American Express, Discover Financial Services, JCB International, MasterCard, and Visa Inc. all abide by the regulations set by the PCI Security Standards Council. Having PCI compliant devices means you can be sure they are up to standards for security.
Monitor Physical Devices
Criminals will go to great lengths to get your customers credit card information. Placing hidden cameras is an easy way for someone to get PIN numbers. Also, by tampering with physical devices, a thief can obtain records of every credit card scanned by those devices.
Keep an eye out for extra wiring, or labels that don’t seem to belong — torn or curling edges, mismatched brands, non-related stickers.

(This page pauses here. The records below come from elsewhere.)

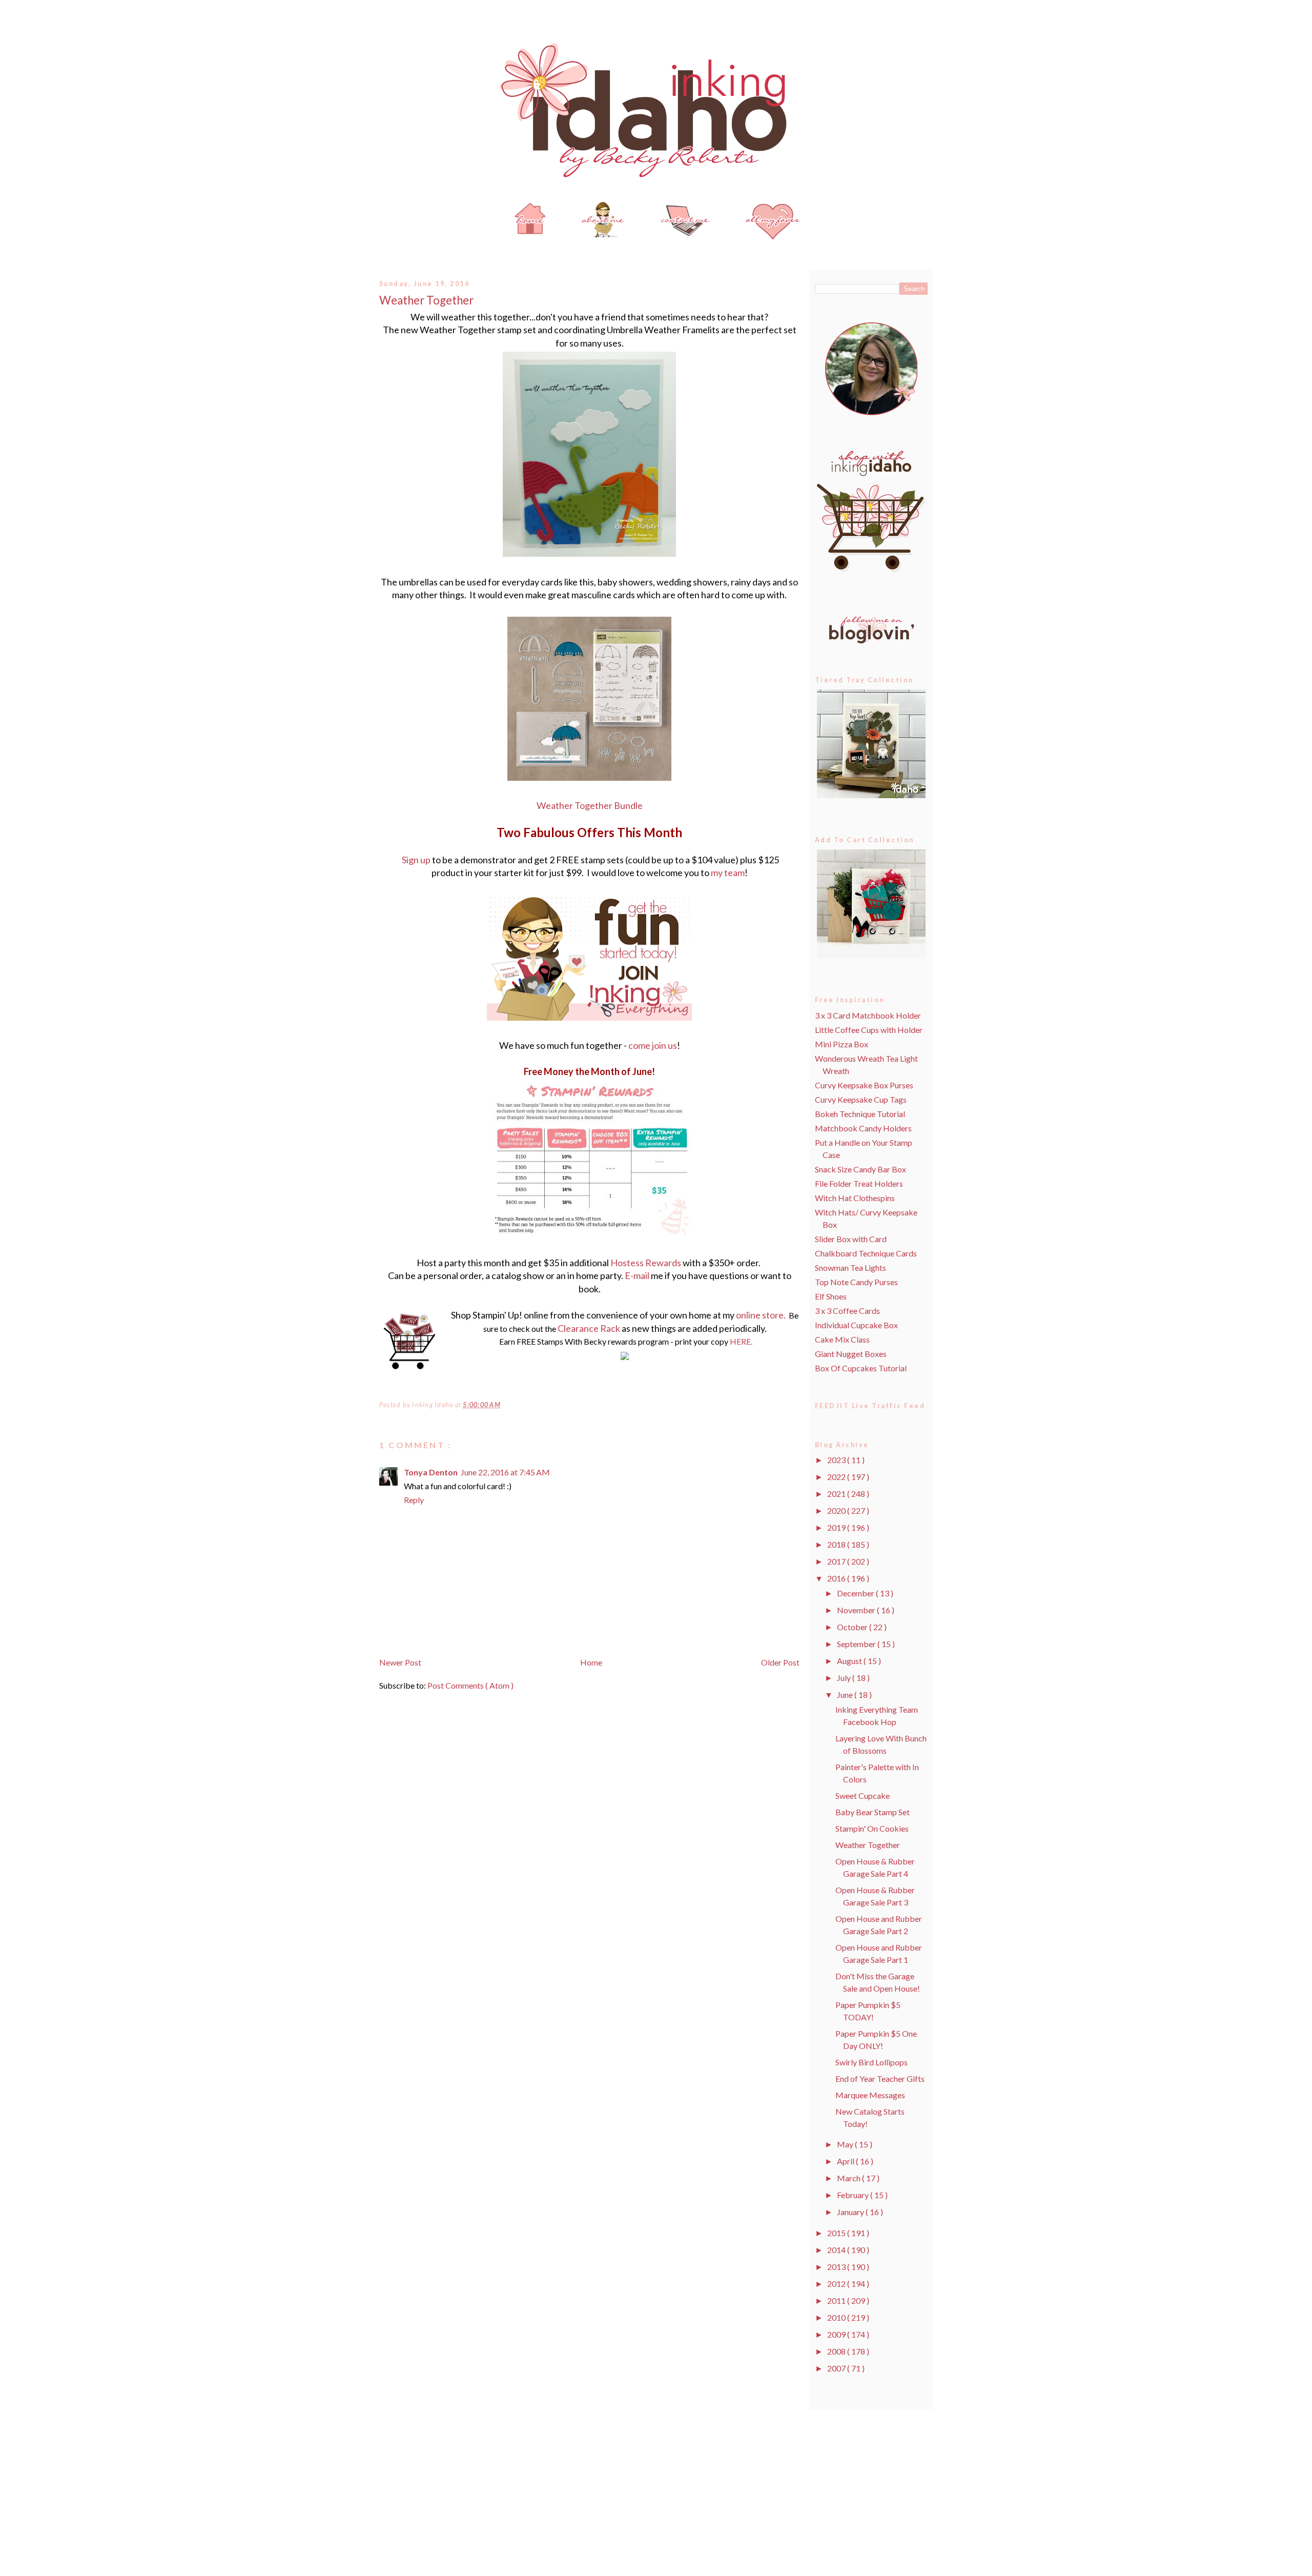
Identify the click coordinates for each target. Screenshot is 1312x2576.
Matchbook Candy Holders (863, 1128)
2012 (837, 2283)
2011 (837, 2300)
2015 (837, 2233)
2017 (837, 1561)
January (851, 2212)
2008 (837, 2351)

Missing or loose screws is another indication that a device might have been tampered with.
Don’t Connect Your POS to External Networks
Hackers don’t have to be at your retail location to install software onto your POS systems. Systems connected to external networks are vulnerable to attacks from malicious hackers. Instead, process payments through a corporate network to be more secure.
Devices that are PCI compliant are more secure, but that’s only part of securing your customers information. The PCI Security Standard Council also makes regulations on online shopping carts, network devices, and networks themselves.

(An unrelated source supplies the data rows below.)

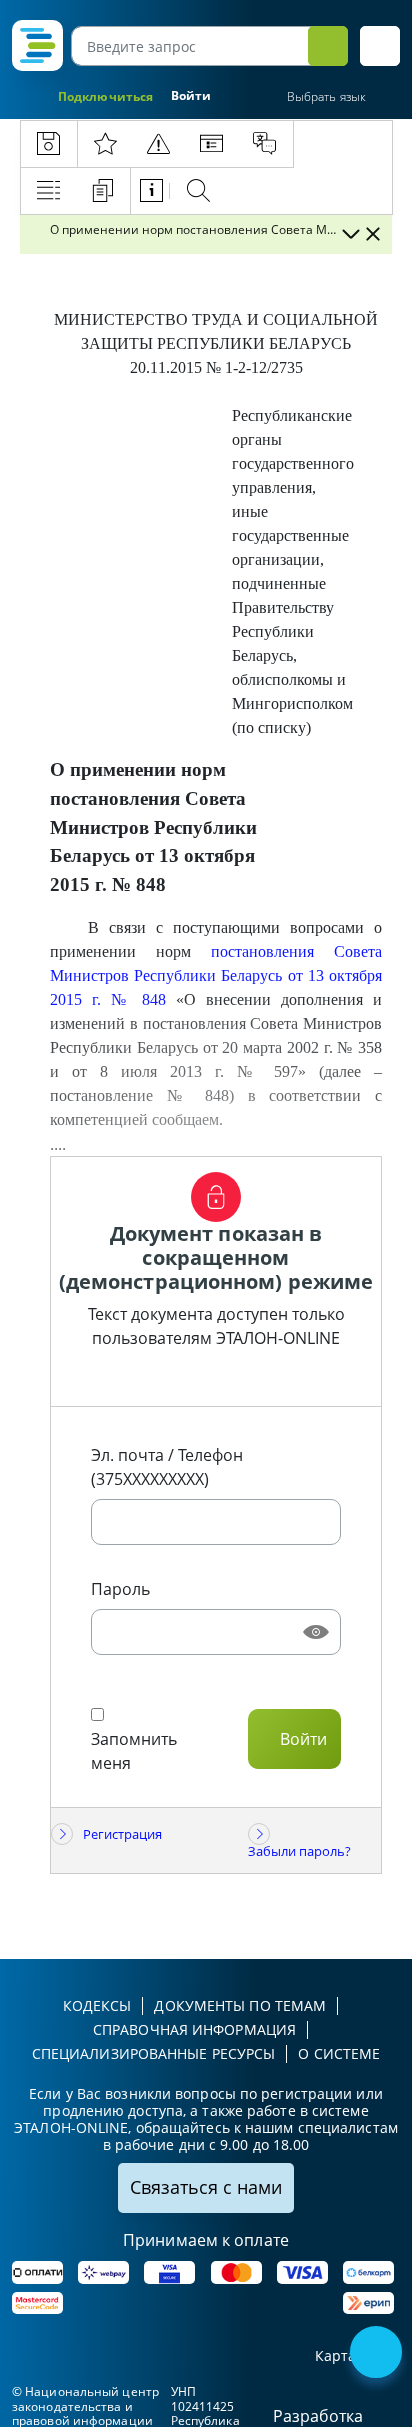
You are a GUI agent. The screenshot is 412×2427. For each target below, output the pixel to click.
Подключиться (105, 96)
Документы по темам (240, 2005)
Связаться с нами (206, 2187)
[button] (380, 46)
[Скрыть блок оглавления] (373, 234)
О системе (339, 2053)
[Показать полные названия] (350, 234)
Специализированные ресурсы (154, 2053)
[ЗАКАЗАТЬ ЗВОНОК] (378, 2354)
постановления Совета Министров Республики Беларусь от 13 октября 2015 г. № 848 (216, 975)
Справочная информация (194, 2029)
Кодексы (97, 2005)
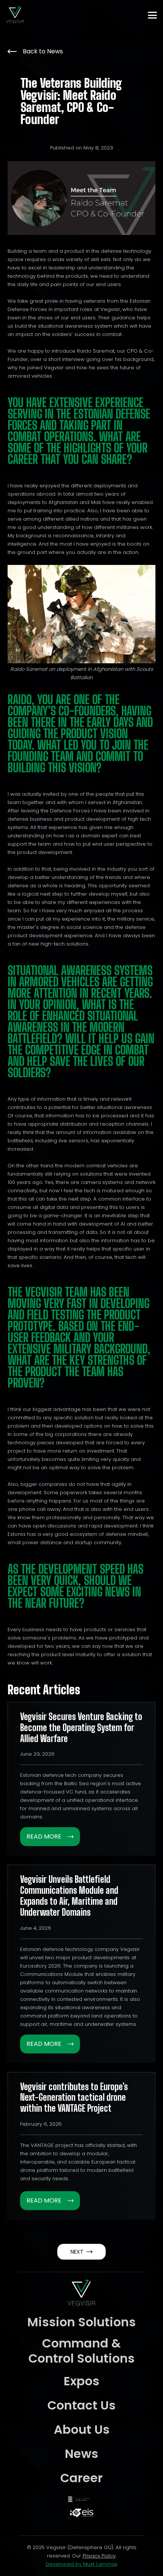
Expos (81, 2380)
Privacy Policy (99, 2555)
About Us (82, 2429)
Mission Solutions (81, 2321)
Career (81, 2477)
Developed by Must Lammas (82, 2564)
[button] (152, 15)
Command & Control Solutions (81, 2351)
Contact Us (81, 2405)
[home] (15, 15)
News (81, 2453)
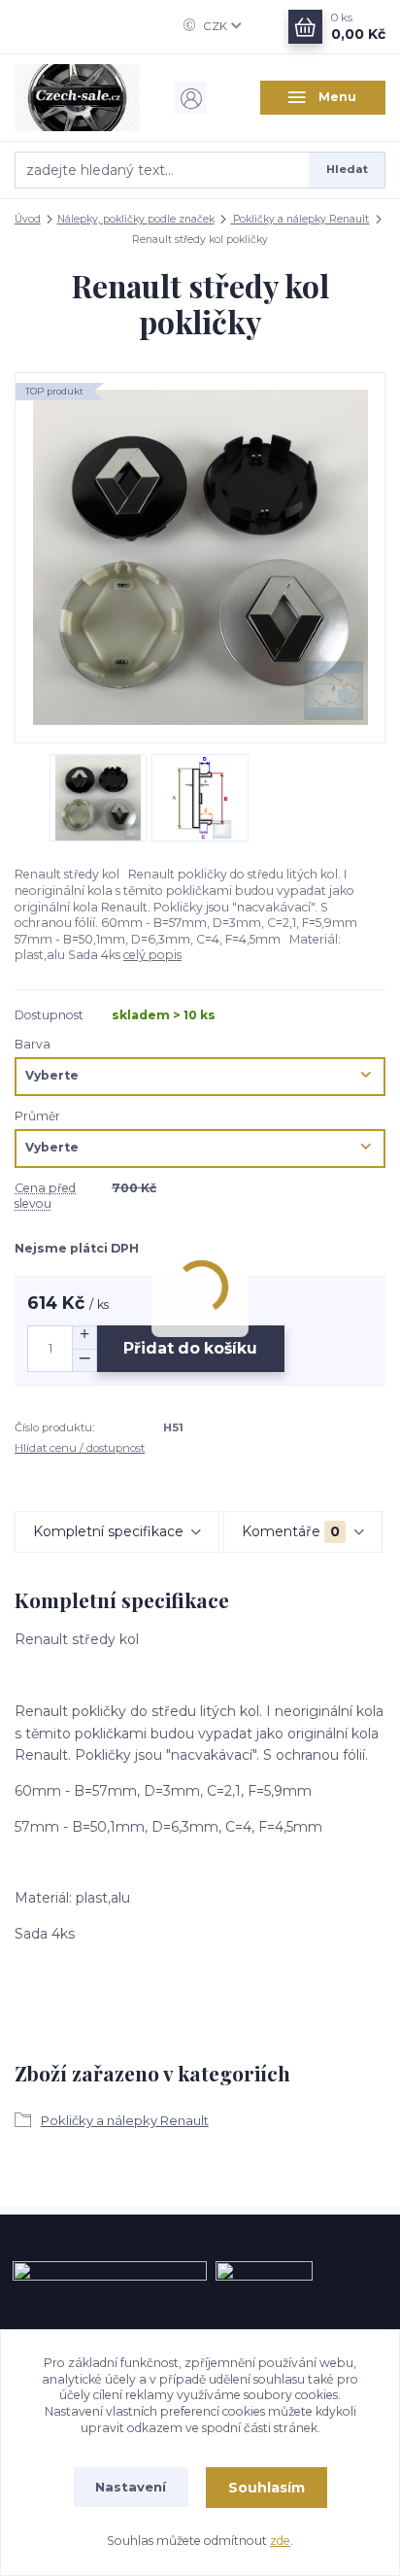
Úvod (28, 219)
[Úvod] (78, 97)
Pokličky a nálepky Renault (299, 219)
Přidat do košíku (190, 1348)
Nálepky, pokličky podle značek (136, 219)
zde (280, 2540)
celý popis (152, 954)
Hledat (347, 169)
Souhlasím (266, 2487)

Other Steps to Have a Secure POS System
The PCI Security Council also recommends that you delete cardholder data unless it’s necessary for some reason. Regular check-ups with your payment processor are also suggested by the Security Council.
POS software typically allows for different permission levels based on the user. It’s good to have an admin role to access all facets of the POS system, a manager role who can handle most things, and a general user or clerk role who can take payments but not much else.
If you’re having trouble keeping up on security, don’t be afraid to hire a security expert. Even a one over on your POS security can save you a ton of time and money in the future.